Suppose the $p_j$ are not all equal, say $p_1<p_2$. (Clearly $n\ne 1$.) We will find a new probability density with higher entropy. It then follows, since entropy is maximized at some $n$-tuple, that entropy is uniquely maximized at the $n$-tuple with $p_i=1/n$ for all $i$.

Since $p_1<p_2$, for small positive $\epsilon$ we have $p_1+\epsilon <p_2-\epsilon$. The entropy of $\{p_1+\epsilon ,p_2-\epsilon ,p_3,\dots ,p_n\}$ minus the entropy of $\{p_1,p_2,p_3,\dots ,p_n\}$ equals $$-p_1\log \left(\frac{p_1+\epsilon }{p_1}\right)-\epsilon \log (p_1+\epsilon )-p_2\log \left(\frac{p_2-\epsilon }{p_2}\right)+\epsilon \log (p_2-\epsilon )$$

To complete the proof, we want to show this is positive for small enough $\epsilon$. Rewrite the above equation as $$\begin{array}{rl}-p_1\log (1+\frac{\epsilon }{p_1})& -\epsilon (\log p_1+\log (1+\frac{\epsilon }{p_1}))-p_2\log (1-\frac{\epsilon }{p_2})\\ & +\epsilon (\log p_2+\log (1-\frac{\epsilon }{p_2}))\end{array}$$

Recalling that $\log (1+x)=x+O\left(x^2\right)$ for small $x$, the above equation is $$-\epsilon -\epsilon \log p_1+\epsilon +\epsilon \log p_2+O\left({\epsilon }^2\right)=\epsilon \log \left(p_2/p_1\right)+O\left({\epsilon }^2\right)$$ which is positive when $\epsilon$ is small enough since $p_1<p_2$.

Simpler Proof

Recalling that $H(X)\le \log |\mathcal{X}|$ with equality if and only has a uniform distribution over $\mathcal{X}$.

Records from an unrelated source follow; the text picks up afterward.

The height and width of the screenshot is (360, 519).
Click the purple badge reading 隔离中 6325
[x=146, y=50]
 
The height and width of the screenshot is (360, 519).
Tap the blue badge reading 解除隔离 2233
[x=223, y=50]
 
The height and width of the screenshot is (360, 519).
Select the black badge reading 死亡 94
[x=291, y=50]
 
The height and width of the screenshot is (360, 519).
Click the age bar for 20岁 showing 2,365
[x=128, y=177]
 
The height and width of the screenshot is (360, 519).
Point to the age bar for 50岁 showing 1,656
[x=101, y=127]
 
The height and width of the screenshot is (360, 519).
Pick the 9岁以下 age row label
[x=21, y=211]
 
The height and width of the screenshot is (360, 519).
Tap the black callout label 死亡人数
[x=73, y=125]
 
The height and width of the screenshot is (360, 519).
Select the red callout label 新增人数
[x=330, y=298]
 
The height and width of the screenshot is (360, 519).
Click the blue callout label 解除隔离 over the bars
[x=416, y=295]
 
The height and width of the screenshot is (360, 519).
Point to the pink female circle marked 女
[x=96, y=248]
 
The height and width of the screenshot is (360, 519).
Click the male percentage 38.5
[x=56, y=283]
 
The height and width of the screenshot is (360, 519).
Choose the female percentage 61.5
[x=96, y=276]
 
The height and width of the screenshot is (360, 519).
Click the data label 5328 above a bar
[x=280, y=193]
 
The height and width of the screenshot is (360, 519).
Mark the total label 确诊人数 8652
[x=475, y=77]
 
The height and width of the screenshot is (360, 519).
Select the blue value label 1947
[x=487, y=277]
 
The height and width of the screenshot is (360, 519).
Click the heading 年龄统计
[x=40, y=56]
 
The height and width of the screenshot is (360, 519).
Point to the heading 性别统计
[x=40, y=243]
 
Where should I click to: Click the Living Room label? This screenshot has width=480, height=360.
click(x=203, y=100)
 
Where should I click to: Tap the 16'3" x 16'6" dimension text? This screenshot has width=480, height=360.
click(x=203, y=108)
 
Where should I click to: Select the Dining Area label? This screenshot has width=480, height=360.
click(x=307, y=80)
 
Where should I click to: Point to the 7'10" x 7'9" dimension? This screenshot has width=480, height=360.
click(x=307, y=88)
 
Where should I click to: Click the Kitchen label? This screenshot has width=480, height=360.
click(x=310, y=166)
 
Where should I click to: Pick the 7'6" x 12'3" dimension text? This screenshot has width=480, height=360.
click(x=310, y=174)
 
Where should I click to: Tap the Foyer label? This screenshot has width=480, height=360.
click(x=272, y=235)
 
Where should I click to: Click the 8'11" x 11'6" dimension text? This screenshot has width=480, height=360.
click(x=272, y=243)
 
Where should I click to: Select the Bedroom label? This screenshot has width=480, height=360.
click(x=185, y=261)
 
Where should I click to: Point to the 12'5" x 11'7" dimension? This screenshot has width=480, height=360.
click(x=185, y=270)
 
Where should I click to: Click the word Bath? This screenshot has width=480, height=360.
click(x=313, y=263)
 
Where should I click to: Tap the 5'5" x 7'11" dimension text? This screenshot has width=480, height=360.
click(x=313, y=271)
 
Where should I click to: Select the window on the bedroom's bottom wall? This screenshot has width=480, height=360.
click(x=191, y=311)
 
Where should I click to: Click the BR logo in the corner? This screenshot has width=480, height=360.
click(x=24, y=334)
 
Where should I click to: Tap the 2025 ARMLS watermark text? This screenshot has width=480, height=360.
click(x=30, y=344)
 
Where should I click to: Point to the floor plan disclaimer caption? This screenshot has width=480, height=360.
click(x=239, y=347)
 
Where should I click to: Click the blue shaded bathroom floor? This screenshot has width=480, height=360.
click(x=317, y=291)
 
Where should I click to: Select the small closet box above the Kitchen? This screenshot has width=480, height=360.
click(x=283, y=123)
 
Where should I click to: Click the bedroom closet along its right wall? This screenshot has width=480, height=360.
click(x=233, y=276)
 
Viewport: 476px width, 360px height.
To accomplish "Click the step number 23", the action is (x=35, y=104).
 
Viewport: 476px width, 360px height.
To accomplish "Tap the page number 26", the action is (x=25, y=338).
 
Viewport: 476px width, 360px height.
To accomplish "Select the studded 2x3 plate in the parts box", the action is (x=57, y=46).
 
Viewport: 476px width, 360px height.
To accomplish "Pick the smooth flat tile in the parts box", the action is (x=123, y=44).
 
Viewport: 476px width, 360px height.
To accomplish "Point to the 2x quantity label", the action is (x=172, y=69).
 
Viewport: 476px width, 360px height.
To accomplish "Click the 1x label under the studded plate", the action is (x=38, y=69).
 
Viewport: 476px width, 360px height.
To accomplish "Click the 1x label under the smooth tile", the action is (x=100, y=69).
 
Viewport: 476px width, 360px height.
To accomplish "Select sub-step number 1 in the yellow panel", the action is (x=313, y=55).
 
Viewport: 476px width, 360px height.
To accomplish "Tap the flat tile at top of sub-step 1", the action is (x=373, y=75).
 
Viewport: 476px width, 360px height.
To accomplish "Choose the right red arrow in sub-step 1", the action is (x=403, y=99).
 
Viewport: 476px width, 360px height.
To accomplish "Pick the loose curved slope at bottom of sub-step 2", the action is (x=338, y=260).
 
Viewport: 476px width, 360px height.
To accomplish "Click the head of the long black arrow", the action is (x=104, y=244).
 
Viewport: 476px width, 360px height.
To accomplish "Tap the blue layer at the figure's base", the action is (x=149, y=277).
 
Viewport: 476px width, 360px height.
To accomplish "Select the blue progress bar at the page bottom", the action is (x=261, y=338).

Then for any r.v. $X$, it's maximum entropy is $\log |\mathcal{X}|$, and is achieved by a uniform distribution over $\mathcal{X}$.

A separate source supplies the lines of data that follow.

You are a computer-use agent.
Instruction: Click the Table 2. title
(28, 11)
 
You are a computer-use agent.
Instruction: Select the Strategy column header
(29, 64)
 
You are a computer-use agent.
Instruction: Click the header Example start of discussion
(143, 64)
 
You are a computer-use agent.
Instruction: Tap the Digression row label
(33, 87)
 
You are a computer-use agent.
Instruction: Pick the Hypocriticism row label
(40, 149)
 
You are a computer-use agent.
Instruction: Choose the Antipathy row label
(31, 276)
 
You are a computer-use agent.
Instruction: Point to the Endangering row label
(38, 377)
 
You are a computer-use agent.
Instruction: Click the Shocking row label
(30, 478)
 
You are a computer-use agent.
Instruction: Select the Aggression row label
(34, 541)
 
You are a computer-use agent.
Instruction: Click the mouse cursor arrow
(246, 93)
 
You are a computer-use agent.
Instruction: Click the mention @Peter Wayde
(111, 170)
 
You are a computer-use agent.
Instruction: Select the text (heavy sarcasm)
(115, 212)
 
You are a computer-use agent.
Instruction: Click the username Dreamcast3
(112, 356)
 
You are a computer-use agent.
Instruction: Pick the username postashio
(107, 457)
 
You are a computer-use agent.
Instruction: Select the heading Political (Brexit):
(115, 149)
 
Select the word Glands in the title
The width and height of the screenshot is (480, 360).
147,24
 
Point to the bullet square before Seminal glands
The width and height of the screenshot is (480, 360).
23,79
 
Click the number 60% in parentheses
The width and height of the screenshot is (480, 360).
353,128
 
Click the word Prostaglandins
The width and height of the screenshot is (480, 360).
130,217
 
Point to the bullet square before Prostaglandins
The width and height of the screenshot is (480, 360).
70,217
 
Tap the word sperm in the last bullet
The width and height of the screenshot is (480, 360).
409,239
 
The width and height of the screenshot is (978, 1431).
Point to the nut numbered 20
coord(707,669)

Drawing with and without replacement

Drawing with and without replacement. An urn contains $r$ red, $w$ white, and $b$ black balls. Which has higher entropy, drawing $n\ge 2$ balls from the urn with replacement or without replacement?

Solution:

Let random variable $X_i$ denotes the outcome color of the $i-$th ball. The alphabate of all $X_i$ is the same: $\mathcal{X}=\{0,1,2\}$, where

1. $X_i=0$ if the ball is red,
2. $X_i=1$ if the ball is white
3. $X_i=2$ if the ball is black.

Let $p_{X_i}$ denote the PMF of $X_i$.

For the case with replacement:

For all $X_i\in X_1,\cdots ,X_n$, Since the total number of red, white, black balls are $r,w,b$, $$p(X_i)=\{\begin{array}{ll}\frac{r}{r+w+b}& \text{if }X=1\\ \frac{w}{r+w+b}& \text{if }X=2\\ \frac{b}{r+w+b}& \text{if }X=3.\end{array}$$ $p(X_i)$ doesn't change during the drawing process, so all $p(X_i)$ are independant(because of the replacement).

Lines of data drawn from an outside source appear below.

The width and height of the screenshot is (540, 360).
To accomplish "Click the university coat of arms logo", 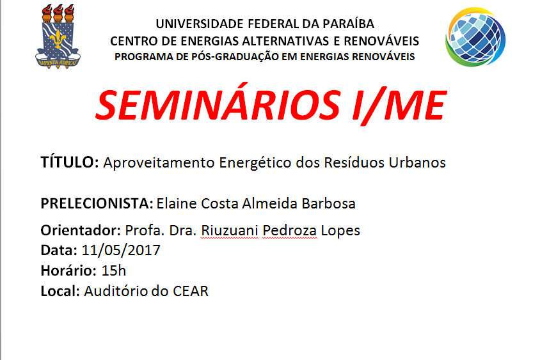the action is (x=58, y=36).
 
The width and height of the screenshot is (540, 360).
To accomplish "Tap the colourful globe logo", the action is (x=475, y=37).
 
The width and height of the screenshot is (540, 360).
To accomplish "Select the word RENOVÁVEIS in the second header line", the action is (x=381, y=41).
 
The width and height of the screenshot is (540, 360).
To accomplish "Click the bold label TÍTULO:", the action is (x=70, y=162).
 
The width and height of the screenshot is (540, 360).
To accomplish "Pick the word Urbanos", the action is (x=417, y=163).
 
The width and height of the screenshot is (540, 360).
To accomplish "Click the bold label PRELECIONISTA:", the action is (x=97, y=203).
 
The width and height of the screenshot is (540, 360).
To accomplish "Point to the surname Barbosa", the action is (x=329, y=203).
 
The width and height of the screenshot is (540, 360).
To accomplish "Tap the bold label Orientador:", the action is (x=81, y=230).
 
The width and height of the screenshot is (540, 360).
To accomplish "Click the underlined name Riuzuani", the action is (x=230, y=231).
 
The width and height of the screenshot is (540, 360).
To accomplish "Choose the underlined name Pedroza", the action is (x=290, y=231).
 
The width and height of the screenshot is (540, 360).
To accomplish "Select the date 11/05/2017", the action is (x=121, y=250).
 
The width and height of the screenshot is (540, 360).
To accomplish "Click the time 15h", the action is (x=114, y=270).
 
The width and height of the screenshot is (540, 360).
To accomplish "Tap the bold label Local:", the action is (x=60, y=291).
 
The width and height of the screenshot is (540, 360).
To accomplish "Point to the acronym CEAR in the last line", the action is (x=191, y=291).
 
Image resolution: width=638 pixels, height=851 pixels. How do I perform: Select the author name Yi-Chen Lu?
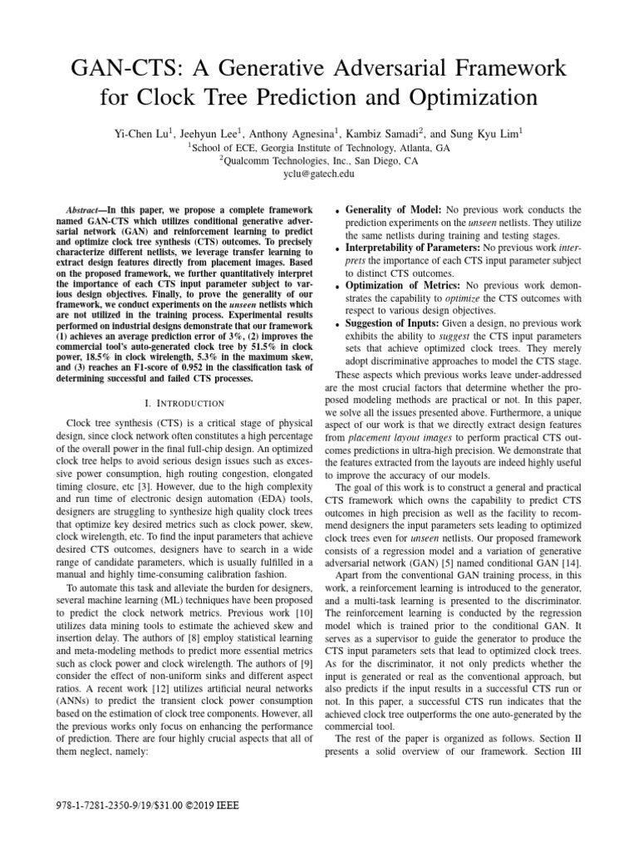click(141, 134)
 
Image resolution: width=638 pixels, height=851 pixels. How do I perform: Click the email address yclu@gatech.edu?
click(318, 175)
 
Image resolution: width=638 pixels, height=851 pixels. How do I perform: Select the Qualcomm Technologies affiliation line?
click(318, 161)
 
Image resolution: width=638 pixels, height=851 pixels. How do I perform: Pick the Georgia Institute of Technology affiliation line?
click(318, 148)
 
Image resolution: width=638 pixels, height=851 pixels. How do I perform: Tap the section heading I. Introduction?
click(184, 403)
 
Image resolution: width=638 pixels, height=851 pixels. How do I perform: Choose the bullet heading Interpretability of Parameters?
click(411, 248)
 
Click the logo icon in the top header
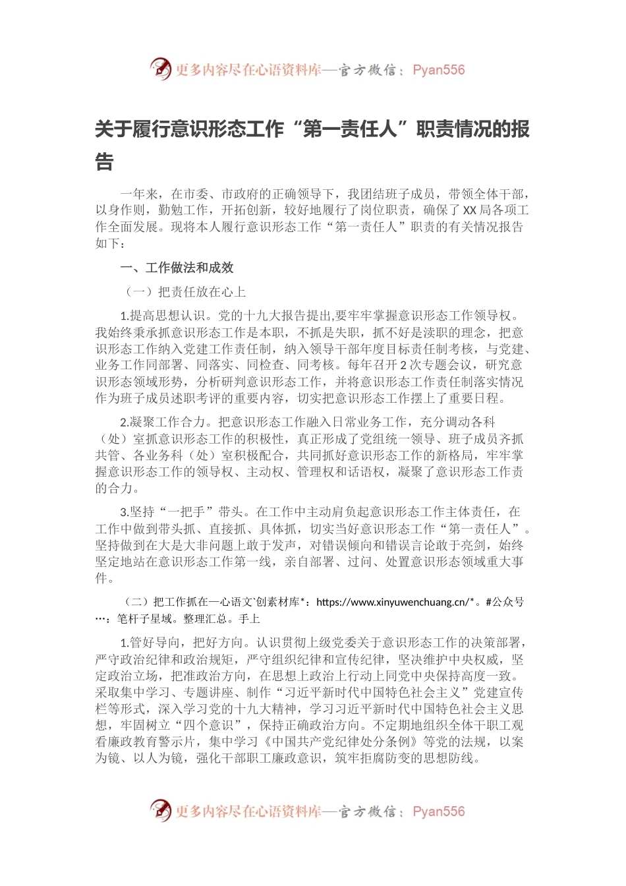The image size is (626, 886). pyautogui.click(x=160, y=69)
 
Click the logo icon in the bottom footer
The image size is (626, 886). pyautogui.click(x=160, y=810)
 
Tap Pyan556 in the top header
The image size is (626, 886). pyautogui.click(x=438, y=70)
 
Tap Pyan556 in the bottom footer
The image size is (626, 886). pyautogui.click(x=438, y=812)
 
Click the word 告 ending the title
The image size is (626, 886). pyautogui.click(x=104, y=162)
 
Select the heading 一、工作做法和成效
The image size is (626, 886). pyautogui.click(x=177, y=268)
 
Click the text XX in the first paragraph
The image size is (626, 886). pyautogui.click(x=470, y=210)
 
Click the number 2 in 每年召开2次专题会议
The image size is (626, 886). pyautogui.click(x=404, y=365)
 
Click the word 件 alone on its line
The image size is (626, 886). pyautogui.click(x=101, y=578)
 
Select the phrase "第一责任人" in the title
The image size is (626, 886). pyautogui.click(x=350, y=129)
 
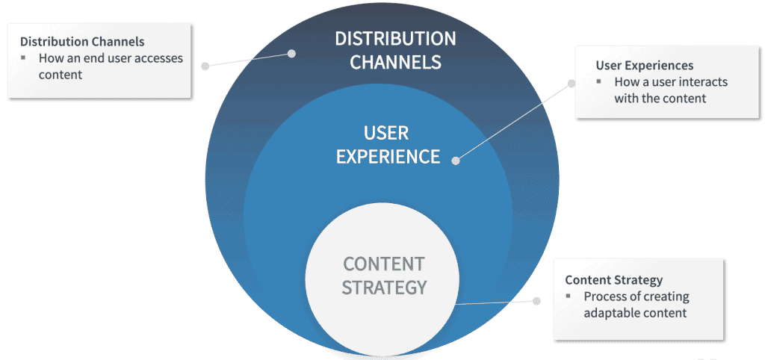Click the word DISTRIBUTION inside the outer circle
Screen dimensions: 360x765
point(395,39)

Due to Theorem: Entropy is additive for independent r.v., $$H(X_1,X_2,\cdots ,X_k)=H\left(X_1\right)+H\left(X_2\right)+\cdots +H\left(X_k\right).$$ For the case without replacement:

the picks are not independent anymore, due to the chain rule for joint entropy, we have $$\begin{array}{rl}H(X_1,X_2,\cdots ,X_k)& =H\left(X_1\right)+H(X_2\mid X_1)+\cdots +H(X_k\mid X_1,\cdots ,X_k-1).\end{array}$$

Meanwhile, due to Theorem: Theorem: Conditioning reduces entropy, we have: $$H\left(X_1\right)+H(X_2\mid X_1)+\cdots +H(X_k\mid X_1,\cdots ,X_k-1)\le H\left(X_1\right)+H\left(X_2\right)+\cdots +H\left(X_k\right)$$ Hence, the sample with replacement has higher entropy.